Please reproduce the data below exactly, from the first line to the last.

━━━━━ Exercise material ━━━━━

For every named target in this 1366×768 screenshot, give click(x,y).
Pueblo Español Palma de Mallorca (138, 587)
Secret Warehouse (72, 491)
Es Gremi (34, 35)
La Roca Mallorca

━━━━━

:: Reply ::
For every named target in this 1366×768 screenshot, give click(x,y).
Pueblo Español Palma de Mallorca (138, 587)
Secret Warehouse (72, 491)
Es Gremi (34, 35)
La Roca Mallorca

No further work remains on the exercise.